26 comments

[ 3.5 ms ] story [ 56.2 ms ] thread
This seems like a wonderfully pointless gimmick.

Plus, last I checked, Spotify is en route to implosion with so many people realizing it's hurting more than piracy is.

A very profitable collapse, by the looks of how much they pay out ;)

Implosion? How did you check that?

And how is it hurting?

A few independent musicians have noted that they make so little from Spotify (and the users don't get guilted into buying anything on iTunes) that it actually isn't worth it.

I think Spotify will slowly lose independent musicians and eventually lose market when they lose more artists (in fact, didn't a record label recently pull all tracks off Spotify?)

I can see a collapse approaching GroupOn proportions (let's face the inevitable there ;)) if things don't change soon, and for similar reasons (screwing over small business vs. screwing over independent musicians)

You are probably right, spotify does not solve anything. It has not removed the middleman between music producers and music consumers. Spotify is the recording-labels, middleman, own transformation into a digital world. But it is still a middleman.

One beautiful day music will be free again like in the Napster and audiogalaxy days.

Or the days of Bittorre- oh wait, that's today :D
Music does not need to be free (as in beer). Artists need to make a living too. Mind you, a living shouldn't mean an episode on MTV Cribs, but still.

The solution could be to sell music directly to the listener, without middlemen and labels. But then, who handles promotion? Public Relations? Placement? Concert booking? Marketing? When all of these will become individually offered services, like most other web-related services have become, we may see the music revolution begin.

Spotify has always operated at a loss. They lost 40 million dollars last year. If they implode it will be due to economics not sympathy for musicians.
Ouch, their record label contracts must be AWFUL.
Not sure why you were downvoted. They are awful, that is why they are losing money.
With 2.5 million paying users, they should have revenues around 300 million USD per year. If they can not make money on this they should at least be close.
This seems like a wonderfully pointless gimmick.

I'm sure people said the same about Facebook apps back when they first emerged. Being able to "music-ify" your app is pretty powerful- one of the reasons there are so few sites like turntable.fm out there is that each site has to license the music individually.

If you could just tap into a user's Spotify account then you bypass all that.

Facebook has hundreds of millions of users and no real barrier to entry. Spotify has 2.5M paying users. That's not enough to build a Turntable business off of.
No, but it's enough to throw together a proof of concept, or a quick hack, maybe a small app. Over time, Spotify becomes known as the music account to have on the net, both parties benefit.

I'm not saying it will definitely happen, but I can see it.

>This seems like a wonderfully pointless gimmick.

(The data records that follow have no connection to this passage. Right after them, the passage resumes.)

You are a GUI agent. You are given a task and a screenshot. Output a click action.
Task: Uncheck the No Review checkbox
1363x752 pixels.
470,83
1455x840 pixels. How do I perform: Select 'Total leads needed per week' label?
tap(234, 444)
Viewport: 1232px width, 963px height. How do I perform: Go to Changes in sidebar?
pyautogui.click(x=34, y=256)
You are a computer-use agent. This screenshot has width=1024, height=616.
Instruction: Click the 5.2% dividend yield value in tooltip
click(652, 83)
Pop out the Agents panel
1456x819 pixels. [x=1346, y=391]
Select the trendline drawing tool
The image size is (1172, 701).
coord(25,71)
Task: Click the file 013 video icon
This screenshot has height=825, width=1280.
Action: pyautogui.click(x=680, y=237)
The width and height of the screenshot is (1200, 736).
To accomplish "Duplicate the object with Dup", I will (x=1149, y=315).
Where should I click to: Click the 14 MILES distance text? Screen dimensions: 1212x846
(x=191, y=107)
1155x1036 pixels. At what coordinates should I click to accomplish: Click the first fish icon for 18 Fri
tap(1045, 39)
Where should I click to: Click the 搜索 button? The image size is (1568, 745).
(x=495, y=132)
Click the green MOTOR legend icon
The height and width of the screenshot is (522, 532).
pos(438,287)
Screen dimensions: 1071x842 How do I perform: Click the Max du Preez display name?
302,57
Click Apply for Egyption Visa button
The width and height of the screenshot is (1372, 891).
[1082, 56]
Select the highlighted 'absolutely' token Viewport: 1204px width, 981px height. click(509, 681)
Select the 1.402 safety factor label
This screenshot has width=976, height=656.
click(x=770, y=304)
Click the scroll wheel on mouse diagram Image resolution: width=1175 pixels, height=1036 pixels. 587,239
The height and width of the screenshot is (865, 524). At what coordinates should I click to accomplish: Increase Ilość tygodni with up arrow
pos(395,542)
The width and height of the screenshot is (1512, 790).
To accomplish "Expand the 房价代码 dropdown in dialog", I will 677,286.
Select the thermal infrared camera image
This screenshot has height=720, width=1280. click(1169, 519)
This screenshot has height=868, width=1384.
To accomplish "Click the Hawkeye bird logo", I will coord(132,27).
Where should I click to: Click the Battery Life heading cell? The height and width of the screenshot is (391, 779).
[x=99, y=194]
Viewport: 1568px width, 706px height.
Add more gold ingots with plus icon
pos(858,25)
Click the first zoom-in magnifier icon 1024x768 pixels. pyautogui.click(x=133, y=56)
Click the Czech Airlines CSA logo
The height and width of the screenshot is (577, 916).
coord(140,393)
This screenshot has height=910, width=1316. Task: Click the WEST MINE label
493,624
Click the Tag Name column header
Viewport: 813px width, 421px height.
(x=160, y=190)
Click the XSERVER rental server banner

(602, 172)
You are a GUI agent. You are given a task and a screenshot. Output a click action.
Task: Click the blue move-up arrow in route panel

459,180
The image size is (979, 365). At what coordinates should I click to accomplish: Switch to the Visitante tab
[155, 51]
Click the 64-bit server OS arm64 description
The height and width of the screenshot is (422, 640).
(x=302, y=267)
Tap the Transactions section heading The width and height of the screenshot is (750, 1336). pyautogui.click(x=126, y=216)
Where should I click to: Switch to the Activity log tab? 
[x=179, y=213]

Remember how cool it was when tony hawks and GTA first had licensed soundtracks?

(It was really cool.)

EDIT: Oh, apparently you can only build your apps into spotify, not build spotify into your apps. Boo!

EDIT2: Or maybe you can. It's not very clear. But that would definitely be an excellent market for this, allowing indie browser or mobile game devs to license music easily through an intermediary. Or maybe that's already an easy process?

This sounds awesome! It reminds me of Winamp plugins from back in the day -- only hopefully with all of the advantages of modern technologies.
Rdio has the same API, except it's web based so you can integrate into websites.
Awesome. It's starting to dawn on me that audio is increasingly powerful in an ever more "mobile" world. I take in more and more content via audio (audiobooks, The Economist, a widening array of podcasts, I'm even playing with text-to-speech apps for Twitter and web articles). It's more convenient while I'm on the move and I find it more conducive to actually focusing on long form, high-value content. A music service with a strong API really creates the opportunity for a platform to grow out of these disparate content sources.
I tested it and I love it! The biggest deficit of spotify for me was that music discovery somehow lacked (compared to last.fm, etc.) Now I can use a bunch of services to help me discover music inside (!) of spotify. I don't know about the business and monetary aspects of this which are discussed here - but as a user I think its great (and maybe thats the best indication for a successfull product anyhow?)